» **SET EXERCISE**:
Starting at the beginning of the items and ending with the line that contains "Click the cryptomatte2", render each line as an entry in a numbered list, leaving out blank lines.

» **ENTRIES**:
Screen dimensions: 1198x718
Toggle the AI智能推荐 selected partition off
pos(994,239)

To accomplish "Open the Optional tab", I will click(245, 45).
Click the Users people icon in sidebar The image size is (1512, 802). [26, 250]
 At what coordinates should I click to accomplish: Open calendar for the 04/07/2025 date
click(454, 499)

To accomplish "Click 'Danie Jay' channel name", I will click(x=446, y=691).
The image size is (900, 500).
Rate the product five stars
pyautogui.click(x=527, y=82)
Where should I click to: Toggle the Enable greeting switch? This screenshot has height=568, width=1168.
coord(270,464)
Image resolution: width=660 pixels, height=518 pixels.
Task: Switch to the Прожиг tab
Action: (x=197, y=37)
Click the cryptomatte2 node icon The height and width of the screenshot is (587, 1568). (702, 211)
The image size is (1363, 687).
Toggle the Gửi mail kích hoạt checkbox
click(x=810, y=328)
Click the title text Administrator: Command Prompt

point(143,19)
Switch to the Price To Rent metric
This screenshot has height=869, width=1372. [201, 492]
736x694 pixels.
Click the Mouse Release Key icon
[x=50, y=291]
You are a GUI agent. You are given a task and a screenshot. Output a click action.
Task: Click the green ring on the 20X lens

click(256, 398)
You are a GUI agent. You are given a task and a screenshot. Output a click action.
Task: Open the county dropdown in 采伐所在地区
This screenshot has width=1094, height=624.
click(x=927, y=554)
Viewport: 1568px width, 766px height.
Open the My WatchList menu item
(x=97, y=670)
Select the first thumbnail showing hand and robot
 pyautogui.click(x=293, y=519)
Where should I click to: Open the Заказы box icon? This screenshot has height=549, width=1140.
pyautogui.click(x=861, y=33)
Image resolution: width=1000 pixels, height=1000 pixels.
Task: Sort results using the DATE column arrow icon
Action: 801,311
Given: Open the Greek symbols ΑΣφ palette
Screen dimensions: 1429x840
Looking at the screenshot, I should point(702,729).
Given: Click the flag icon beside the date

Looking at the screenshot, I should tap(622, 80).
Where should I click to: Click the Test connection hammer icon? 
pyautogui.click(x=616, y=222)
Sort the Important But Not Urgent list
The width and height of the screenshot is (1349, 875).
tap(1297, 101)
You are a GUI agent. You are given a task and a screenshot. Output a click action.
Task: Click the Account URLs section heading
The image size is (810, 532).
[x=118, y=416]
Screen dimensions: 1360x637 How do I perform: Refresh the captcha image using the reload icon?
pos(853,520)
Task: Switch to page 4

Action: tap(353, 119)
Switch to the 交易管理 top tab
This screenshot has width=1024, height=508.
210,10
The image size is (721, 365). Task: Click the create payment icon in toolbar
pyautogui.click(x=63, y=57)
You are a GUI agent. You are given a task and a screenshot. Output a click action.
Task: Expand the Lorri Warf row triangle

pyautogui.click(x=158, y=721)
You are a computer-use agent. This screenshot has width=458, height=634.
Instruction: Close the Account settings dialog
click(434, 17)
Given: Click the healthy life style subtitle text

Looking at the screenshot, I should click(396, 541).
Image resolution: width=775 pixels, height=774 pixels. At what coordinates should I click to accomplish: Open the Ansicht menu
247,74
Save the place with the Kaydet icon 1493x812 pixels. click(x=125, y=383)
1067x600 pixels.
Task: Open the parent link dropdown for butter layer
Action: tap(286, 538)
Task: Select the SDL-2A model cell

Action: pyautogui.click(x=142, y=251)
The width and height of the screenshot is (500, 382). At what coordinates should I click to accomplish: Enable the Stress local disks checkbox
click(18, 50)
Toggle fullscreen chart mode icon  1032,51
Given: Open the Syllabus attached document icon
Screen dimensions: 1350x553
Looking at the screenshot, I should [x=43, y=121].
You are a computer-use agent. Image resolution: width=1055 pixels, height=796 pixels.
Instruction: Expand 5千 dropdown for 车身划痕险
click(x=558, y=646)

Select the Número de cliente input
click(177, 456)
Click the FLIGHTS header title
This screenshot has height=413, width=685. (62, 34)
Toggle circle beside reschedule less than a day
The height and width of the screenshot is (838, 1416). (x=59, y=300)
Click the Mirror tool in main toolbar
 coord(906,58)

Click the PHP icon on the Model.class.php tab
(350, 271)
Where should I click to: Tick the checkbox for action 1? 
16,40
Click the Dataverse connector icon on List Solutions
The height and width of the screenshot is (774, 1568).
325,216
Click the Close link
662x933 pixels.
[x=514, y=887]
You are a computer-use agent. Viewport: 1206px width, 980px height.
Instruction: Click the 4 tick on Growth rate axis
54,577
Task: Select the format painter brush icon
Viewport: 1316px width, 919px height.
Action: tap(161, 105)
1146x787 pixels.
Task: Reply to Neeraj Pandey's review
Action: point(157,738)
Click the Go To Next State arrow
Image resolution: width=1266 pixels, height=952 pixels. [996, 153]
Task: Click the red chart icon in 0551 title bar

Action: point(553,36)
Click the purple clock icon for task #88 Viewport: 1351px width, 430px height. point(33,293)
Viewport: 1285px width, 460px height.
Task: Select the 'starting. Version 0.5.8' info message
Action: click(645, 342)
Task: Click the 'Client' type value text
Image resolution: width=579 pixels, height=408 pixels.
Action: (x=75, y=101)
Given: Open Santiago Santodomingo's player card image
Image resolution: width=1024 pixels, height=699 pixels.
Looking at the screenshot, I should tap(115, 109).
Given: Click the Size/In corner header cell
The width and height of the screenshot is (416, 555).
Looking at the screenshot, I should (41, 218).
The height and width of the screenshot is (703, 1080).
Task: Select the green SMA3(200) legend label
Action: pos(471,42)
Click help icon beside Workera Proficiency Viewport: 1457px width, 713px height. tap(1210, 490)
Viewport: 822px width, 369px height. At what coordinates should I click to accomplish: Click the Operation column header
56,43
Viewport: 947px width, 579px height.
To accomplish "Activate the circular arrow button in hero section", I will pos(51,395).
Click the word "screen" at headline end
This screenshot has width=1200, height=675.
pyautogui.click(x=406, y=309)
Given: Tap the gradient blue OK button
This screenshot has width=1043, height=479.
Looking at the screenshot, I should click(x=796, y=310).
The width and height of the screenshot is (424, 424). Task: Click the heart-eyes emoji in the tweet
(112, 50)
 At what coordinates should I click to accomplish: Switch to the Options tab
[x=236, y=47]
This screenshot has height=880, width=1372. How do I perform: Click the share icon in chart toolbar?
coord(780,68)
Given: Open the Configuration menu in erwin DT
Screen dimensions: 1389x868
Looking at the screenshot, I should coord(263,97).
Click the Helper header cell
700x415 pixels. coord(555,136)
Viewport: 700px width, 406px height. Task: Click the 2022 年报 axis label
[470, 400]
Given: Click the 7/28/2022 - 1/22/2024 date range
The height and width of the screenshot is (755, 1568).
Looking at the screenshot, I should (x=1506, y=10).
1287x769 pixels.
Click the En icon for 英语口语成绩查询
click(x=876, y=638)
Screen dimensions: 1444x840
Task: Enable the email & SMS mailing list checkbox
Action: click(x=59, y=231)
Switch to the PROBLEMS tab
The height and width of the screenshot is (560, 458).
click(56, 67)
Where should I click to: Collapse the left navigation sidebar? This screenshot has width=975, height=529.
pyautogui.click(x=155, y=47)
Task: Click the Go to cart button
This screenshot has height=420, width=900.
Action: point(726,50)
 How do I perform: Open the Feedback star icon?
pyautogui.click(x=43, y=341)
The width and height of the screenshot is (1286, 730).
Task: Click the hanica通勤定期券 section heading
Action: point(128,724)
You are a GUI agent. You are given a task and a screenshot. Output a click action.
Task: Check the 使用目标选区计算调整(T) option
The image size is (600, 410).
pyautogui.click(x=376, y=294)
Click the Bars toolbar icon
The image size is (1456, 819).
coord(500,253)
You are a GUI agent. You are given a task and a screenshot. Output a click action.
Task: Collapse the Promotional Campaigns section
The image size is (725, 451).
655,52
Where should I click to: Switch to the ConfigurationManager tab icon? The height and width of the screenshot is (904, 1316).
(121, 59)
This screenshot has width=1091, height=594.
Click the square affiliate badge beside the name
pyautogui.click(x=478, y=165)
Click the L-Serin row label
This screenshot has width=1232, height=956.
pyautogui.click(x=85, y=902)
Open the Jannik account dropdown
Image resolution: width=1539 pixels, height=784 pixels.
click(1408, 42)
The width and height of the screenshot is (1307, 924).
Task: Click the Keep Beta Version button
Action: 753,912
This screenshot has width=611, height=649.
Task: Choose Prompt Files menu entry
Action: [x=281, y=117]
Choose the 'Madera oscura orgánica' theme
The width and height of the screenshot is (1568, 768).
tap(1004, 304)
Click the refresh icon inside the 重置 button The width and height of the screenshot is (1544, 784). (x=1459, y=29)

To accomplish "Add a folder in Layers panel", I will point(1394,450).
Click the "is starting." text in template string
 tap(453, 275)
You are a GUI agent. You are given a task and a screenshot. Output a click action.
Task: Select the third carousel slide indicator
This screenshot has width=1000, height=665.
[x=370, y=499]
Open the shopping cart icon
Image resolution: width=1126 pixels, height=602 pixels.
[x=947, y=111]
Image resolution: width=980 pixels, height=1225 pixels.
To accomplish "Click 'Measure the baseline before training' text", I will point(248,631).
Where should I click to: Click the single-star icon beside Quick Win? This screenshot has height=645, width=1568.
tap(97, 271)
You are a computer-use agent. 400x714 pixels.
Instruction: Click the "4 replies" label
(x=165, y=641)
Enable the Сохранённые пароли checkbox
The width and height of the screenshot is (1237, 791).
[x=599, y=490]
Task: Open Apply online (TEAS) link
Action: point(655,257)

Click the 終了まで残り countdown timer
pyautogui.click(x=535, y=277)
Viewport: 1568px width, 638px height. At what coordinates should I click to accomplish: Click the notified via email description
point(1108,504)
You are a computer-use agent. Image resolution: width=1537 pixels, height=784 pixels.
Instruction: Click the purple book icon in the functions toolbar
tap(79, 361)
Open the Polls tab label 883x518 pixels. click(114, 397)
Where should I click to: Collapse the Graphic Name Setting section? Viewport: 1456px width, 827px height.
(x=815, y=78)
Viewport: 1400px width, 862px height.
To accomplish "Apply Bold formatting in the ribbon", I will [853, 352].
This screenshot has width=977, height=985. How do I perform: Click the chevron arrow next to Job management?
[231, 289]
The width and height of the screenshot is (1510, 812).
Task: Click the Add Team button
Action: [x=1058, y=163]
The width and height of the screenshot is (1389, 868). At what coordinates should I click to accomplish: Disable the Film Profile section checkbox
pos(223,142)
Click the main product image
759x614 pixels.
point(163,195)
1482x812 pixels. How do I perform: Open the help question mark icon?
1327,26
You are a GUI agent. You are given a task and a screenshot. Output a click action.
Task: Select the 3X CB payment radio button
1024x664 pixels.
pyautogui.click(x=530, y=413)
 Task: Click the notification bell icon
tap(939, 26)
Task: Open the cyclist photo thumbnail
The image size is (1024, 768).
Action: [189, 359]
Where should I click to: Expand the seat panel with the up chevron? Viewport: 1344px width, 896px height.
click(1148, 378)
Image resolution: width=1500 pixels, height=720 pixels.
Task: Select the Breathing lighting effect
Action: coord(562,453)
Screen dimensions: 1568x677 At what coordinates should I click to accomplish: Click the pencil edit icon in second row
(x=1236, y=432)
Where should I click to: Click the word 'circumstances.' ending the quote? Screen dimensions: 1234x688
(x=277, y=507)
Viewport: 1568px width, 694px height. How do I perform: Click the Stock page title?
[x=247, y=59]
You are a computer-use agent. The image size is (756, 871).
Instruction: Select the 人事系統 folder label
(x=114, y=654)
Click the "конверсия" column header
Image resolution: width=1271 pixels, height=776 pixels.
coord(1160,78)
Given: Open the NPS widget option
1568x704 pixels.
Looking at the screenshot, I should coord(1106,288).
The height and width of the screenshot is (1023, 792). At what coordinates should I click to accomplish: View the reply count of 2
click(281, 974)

» **EXERCISE SOLUTION**:
1. Screen dimensions: 1198x718
2. Toggle the AI智能推荐 selected partition off
3. pos(994,239)
4. To accomplish "Open the Optional tab", I will click(245, 45).
5. Click the Users people icon in sidebar The image size is (1512, 802). [26, 250]
6.  At what coordinates should I click to accomplish: Open calendar for the 04/07/2025 date
7. click(454, 499)
8. To accomplish "Click 'Danie Jay' channel name", I will click(x=446, y=691).
9. The image size is (900, 500).
10. Rate the product five stars
11. pyautogui.click(x=527, y=82)
12. Where should I click to: Toggle the Enable greeting switch? This screenshot has height=568, width=1168.
13. coord(270,464)
14. Image resolution: width=660 pixels, height=518 pixels.
15. Task: Switch to the Прожиг tab
16. Action: (x=197, y=37)
17. Click the cryptomatte2 node icon The height and width of the screenshot is (587, 1568). (702, 211)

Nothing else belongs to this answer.